Ground Penetrating Radar (GPR)
Single-channel GPR utilises a single transmitter (Tx) and receiver (Rx) pairing for GPR data acquisition.
Traditionally the acquired GPR data is presented in standard 2D sections (radargrams – see Figure 1), or if multiple GPR profile lines are orientated parallel to each other or in a grid formation, depth-slices of the gridded amplitude reflection data can be presented. Depth-slices are useful for observing if a feature is present across multiple GPR profiles.
General GPR Limitations
- GPR requires a dielectric contrast between the sub-surface target and the surrounding host material in order to observe a reflection at the material interface boundary;
- Strong electrically conductive soils (e.g. clays) or saline groundwater (e.g. salt water) can have strong attenuating effects on the GPR waves limiting (or completely ending) signal penetration.

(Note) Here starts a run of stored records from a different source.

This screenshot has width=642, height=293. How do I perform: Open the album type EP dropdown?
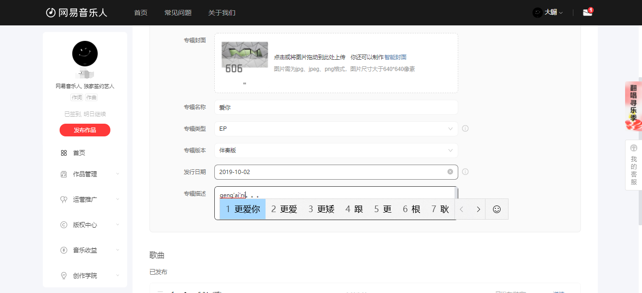pyautogui.click(x=336, y=128)
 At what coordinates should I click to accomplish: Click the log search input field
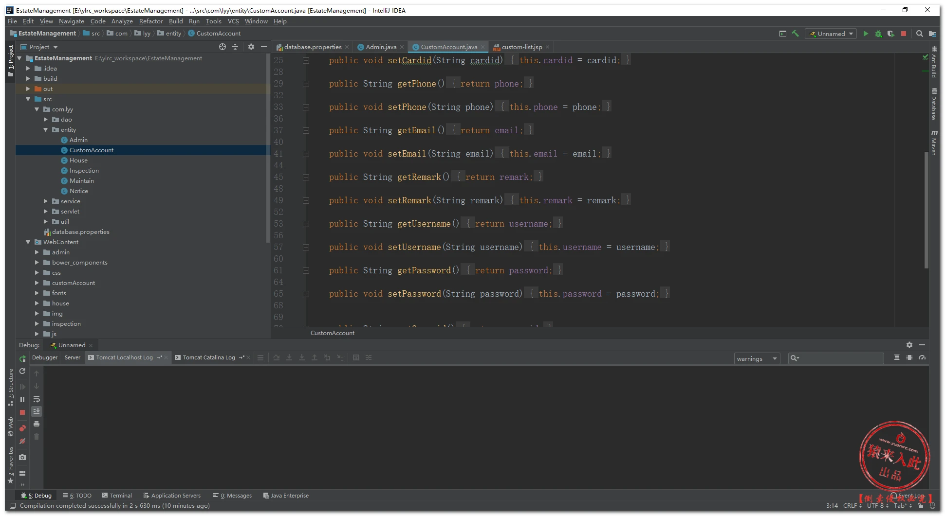[x=841, y=358]
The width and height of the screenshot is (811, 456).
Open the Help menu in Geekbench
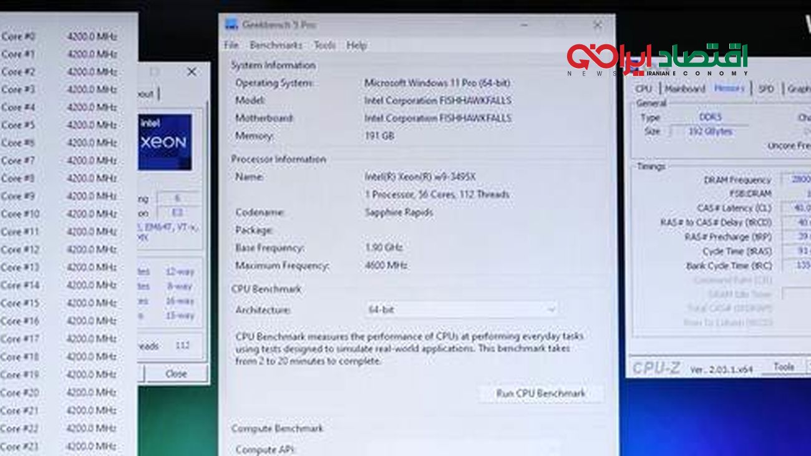357,46
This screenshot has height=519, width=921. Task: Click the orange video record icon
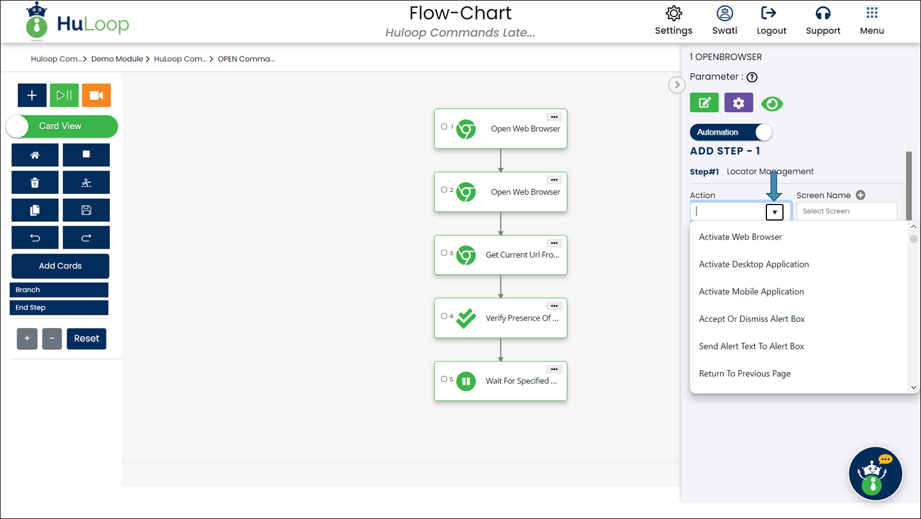point(96,95)
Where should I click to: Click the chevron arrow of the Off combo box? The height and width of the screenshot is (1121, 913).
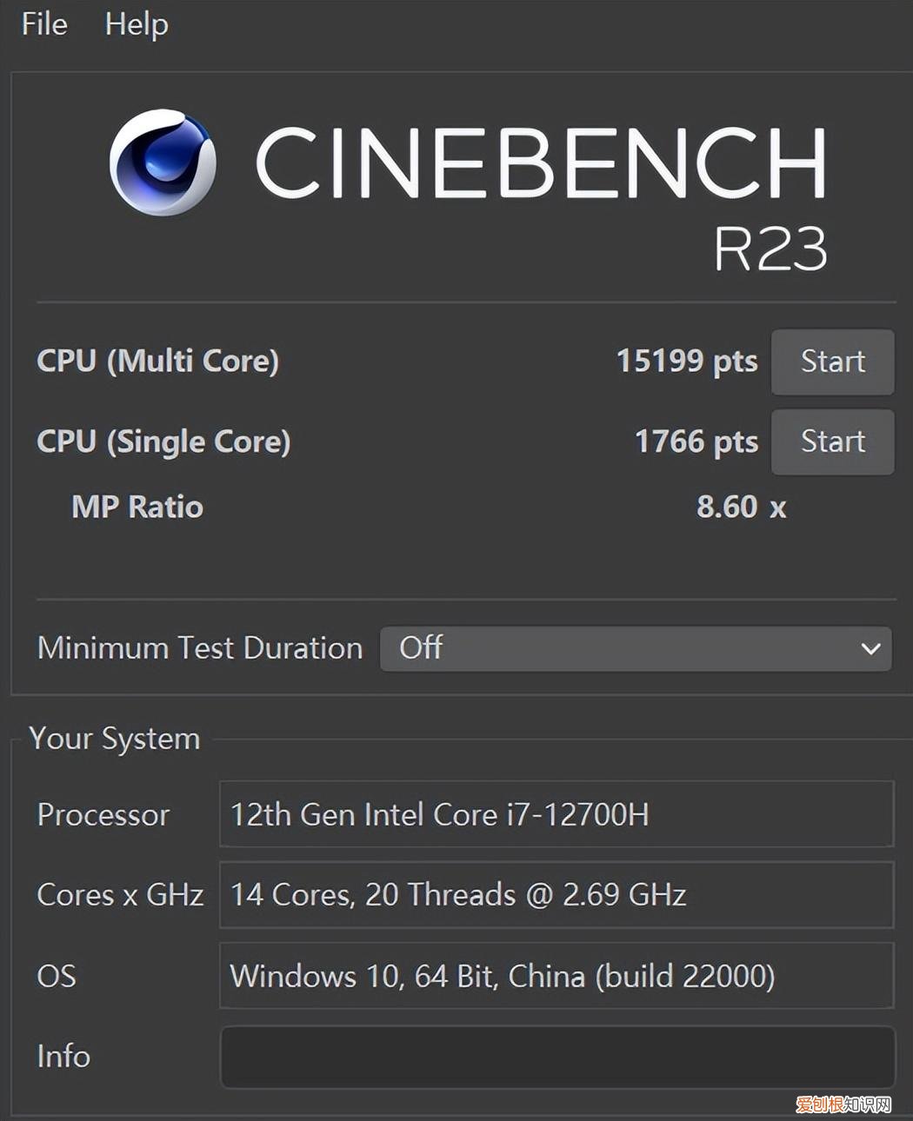click(x=870, y=649)
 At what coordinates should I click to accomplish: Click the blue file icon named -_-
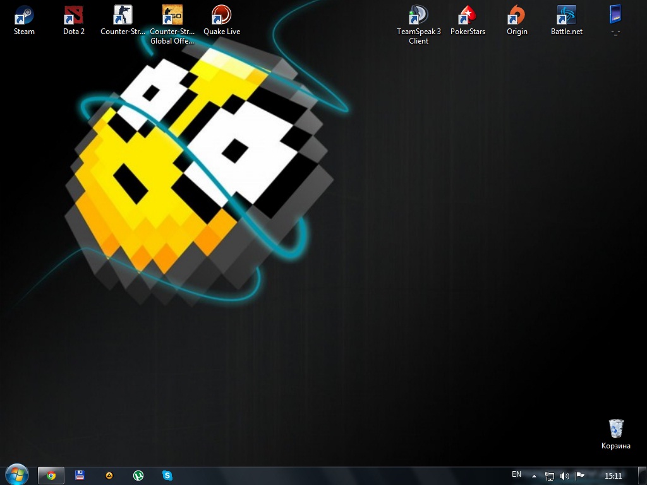pyautogui.click(x=615, y=15)
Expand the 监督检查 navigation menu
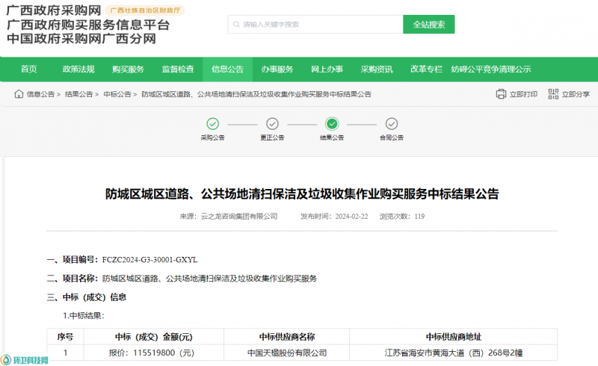Image resolution: width=598 pixels, height=366 pixels. [178, 69]
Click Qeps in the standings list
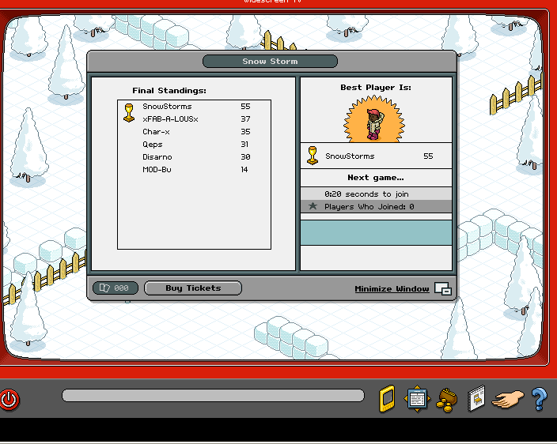The image size is (557, 444). [152, 145]

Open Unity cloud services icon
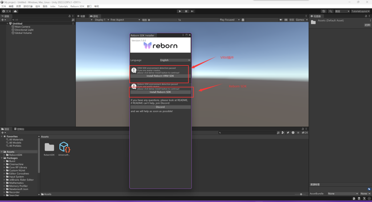[x=15, y=11]
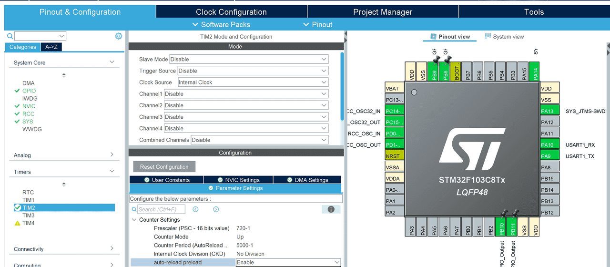The image size is (610, 267).
Task: Click the settings gear icon in the categories panel
Action: coord(119,36)

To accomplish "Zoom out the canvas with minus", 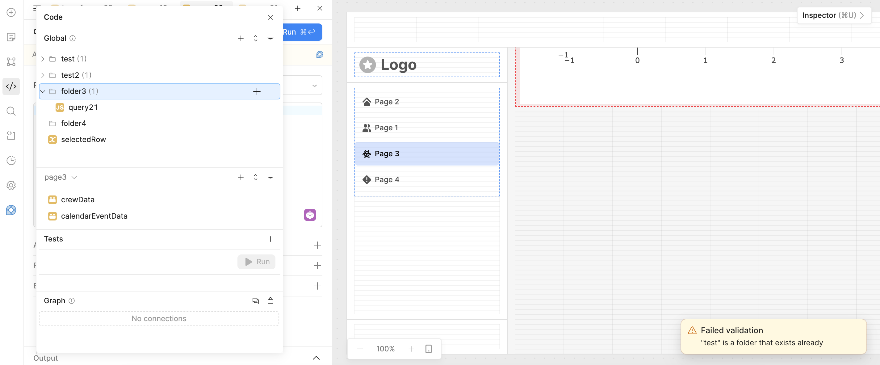I will [x=360, y=349].
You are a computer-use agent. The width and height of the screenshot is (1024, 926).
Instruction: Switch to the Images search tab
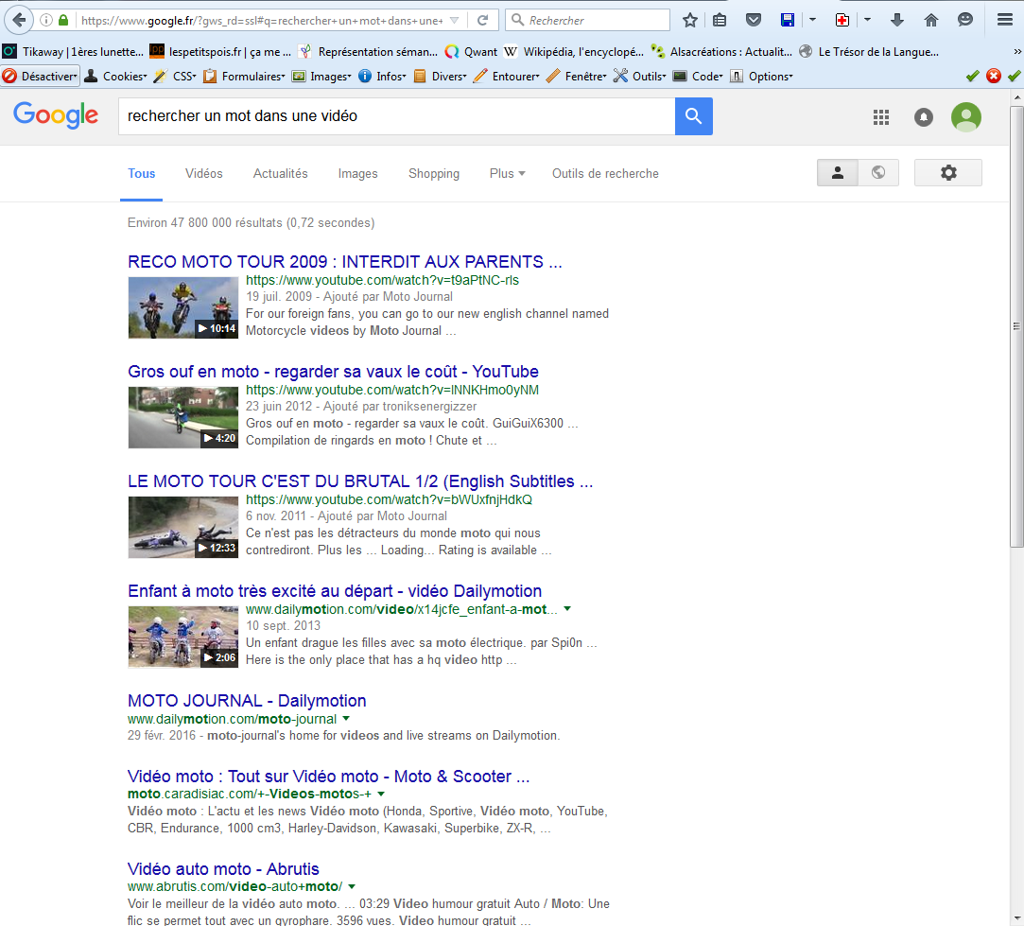[x=357, y=173]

Figure 1. An example image showing a GPR data cross-section with preliminary void/cavity and geological layer interpretation.
An advantage of Multichannel 3D GPR over conventional single channel GPR (2D GPR) is the area of investigation coverage. A swath of multiple GPR transmitter (Tx) and receiver (Rx) antennas are utilised in Multichannel 3D GPR investigations in comparison to standard GPR investigation which utilise a single channel Tx and Rx antenna. Figure 1 provides an example of potential GPR ray-paths between multiple transmitters and receivers for an example Multichannel 3D GPR set-up.
Figure 1. An example image illustrating multiple radar ray path combinations for a Multichannel 3D GPR set-up (Image source. Mala GPR, www.malagpr.com.au).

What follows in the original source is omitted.